Your goal
Copy the stretch of rows from the very first line through the line containing "center [1883, 236].", reproducing each line word for word.

Collected data entries
----

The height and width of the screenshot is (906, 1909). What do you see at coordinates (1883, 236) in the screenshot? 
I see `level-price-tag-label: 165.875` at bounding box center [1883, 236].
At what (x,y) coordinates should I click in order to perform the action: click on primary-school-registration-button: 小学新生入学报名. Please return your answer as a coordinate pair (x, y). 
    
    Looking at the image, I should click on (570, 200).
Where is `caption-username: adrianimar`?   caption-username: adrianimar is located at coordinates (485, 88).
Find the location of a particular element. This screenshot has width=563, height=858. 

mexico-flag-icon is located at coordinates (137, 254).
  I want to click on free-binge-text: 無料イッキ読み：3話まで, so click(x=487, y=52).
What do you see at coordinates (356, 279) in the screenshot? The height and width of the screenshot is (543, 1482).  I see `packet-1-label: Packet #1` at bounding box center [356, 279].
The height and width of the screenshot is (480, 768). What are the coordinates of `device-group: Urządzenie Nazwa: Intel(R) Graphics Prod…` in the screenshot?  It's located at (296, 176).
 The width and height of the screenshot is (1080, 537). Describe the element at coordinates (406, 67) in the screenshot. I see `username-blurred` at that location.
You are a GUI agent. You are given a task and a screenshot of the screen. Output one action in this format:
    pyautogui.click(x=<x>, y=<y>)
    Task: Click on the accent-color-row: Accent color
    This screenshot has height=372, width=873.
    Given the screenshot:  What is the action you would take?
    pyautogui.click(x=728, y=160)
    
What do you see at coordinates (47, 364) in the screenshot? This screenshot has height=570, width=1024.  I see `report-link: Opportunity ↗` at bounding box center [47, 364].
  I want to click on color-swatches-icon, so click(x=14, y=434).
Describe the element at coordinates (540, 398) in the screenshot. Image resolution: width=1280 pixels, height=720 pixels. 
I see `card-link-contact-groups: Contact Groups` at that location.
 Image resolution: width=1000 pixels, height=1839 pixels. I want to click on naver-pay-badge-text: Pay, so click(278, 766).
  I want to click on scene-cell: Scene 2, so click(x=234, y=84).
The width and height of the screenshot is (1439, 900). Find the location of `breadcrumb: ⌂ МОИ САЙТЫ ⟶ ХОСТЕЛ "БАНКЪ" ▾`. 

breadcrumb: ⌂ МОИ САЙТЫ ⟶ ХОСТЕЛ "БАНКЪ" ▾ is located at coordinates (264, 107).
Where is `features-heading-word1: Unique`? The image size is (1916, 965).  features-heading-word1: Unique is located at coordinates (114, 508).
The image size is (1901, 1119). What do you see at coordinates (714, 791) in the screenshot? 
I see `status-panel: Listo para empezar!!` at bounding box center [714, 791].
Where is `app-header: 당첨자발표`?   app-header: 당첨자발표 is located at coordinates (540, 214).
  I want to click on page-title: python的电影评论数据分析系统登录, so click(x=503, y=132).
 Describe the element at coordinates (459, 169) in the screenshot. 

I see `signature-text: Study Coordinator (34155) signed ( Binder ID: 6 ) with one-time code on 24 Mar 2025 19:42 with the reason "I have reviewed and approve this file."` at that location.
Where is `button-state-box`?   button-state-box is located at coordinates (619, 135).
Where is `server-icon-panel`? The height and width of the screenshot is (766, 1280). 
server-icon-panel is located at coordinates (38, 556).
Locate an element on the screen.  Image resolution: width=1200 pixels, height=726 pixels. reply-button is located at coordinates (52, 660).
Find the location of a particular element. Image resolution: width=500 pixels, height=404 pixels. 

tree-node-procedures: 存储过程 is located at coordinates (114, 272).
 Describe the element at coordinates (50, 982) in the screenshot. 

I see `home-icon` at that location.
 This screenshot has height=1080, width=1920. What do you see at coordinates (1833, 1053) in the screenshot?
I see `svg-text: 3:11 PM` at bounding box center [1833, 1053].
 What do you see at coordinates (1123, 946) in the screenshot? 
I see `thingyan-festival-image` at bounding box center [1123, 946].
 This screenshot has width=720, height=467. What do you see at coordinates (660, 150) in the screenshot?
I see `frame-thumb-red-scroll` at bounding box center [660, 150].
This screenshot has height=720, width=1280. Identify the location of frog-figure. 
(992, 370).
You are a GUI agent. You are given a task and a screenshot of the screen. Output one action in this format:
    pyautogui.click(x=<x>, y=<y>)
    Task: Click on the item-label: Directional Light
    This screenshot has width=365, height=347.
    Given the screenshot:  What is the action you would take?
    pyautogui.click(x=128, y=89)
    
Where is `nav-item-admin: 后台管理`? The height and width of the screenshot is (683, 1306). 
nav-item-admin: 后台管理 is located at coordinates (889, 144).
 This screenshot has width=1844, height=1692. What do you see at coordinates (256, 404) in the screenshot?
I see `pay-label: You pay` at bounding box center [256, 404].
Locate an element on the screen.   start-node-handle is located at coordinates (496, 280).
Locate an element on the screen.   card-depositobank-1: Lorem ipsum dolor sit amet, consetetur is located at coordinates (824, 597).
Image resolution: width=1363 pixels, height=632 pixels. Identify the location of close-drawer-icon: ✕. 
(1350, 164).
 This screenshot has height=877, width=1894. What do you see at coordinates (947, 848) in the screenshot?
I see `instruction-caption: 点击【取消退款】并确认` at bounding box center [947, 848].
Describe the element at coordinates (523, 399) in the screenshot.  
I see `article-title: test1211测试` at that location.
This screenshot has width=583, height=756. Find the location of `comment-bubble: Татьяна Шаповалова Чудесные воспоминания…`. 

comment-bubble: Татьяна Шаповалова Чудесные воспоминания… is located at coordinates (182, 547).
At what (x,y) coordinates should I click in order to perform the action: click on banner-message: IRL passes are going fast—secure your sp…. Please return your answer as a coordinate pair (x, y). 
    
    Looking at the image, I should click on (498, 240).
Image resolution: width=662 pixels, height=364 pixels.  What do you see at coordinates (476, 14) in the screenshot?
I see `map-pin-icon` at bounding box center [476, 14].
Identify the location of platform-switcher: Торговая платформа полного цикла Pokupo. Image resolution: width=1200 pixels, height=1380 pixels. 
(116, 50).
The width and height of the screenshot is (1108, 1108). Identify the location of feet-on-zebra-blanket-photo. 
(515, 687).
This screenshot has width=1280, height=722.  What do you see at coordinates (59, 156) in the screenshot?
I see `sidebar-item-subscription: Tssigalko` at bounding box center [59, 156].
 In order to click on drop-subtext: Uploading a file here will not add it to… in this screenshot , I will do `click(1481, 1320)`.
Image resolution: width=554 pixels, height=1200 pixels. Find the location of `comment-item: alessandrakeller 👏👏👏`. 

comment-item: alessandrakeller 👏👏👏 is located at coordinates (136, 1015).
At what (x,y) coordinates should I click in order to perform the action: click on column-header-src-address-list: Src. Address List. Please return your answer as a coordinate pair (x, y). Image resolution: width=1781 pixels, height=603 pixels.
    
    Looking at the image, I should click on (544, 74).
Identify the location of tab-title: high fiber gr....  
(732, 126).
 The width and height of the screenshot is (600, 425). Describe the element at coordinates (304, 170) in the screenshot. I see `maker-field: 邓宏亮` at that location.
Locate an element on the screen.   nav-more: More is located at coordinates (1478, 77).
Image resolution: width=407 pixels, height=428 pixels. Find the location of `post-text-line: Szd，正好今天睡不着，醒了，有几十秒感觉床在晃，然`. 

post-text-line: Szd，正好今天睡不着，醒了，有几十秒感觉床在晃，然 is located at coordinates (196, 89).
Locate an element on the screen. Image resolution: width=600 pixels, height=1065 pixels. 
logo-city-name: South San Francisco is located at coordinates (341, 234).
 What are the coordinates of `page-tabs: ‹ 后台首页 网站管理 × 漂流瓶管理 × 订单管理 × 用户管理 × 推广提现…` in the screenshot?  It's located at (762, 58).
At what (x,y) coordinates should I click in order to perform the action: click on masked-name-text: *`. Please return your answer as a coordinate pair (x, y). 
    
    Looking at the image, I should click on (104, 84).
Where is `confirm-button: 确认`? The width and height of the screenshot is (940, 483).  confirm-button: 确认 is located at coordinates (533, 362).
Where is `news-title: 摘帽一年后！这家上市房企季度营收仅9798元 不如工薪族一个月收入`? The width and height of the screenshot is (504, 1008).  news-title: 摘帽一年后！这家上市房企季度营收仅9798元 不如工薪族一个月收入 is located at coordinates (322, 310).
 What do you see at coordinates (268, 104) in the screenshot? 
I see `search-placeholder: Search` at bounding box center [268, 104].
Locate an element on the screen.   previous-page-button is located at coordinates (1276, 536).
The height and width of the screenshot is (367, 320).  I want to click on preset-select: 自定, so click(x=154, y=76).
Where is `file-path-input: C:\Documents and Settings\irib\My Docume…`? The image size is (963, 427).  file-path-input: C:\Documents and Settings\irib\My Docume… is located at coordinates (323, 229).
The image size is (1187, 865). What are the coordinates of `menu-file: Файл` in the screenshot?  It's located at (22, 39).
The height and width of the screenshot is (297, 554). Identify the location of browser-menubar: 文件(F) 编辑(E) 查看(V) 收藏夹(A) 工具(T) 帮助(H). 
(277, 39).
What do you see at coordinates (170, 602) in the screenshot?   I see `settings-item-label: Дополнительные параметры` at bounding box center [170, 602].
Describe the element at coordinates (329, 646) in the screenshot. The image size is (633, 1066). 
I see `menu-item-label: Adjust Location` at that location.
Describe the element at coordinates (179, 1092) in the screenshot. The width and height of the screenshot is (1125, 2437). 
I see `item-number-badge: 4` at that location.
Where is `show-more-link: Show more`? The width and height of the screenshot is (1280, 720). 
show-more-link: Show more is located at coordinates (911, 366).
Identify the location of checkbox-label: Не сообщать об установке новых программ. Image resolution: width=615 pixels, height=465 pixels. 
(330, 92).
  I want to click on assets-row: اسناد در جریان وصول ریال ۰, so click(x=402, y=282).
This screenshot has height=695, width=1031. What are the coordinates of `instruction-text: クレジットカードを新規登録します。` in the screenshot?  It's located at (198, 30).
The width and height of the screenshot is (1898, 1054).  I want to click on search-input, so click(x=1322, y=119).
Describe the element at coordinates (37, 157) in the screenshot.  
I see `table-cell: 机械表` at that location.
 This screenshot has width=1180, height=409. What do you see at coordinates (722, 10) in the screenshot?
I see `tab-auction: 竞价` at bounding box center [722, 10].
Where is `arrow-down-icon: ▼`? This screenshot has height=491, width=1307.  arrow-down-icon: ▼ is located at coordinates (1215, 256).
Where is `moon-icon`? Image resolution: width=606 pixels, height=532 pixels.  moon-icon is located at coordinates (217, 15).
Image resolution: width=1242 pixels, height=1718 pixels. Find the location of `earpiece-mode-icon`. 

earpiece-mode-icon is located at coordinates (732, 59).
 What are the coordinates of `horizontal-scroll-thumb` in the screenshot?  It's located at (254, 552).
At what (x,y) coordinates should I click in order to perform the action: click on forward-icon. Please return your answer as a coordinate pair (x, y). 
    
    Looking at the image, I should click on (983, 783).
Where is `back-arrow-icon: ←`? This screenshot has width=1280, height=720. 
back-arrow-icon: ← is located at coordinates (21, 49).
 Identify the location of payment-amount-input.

----

Response to this exercise
The height and width of the screenshot is (906, 1909). What do you see at coordinates (1883, 236) in the screenshot? 
I see `level-price-tag-label: 165.875` at bounding box center [1883, 236].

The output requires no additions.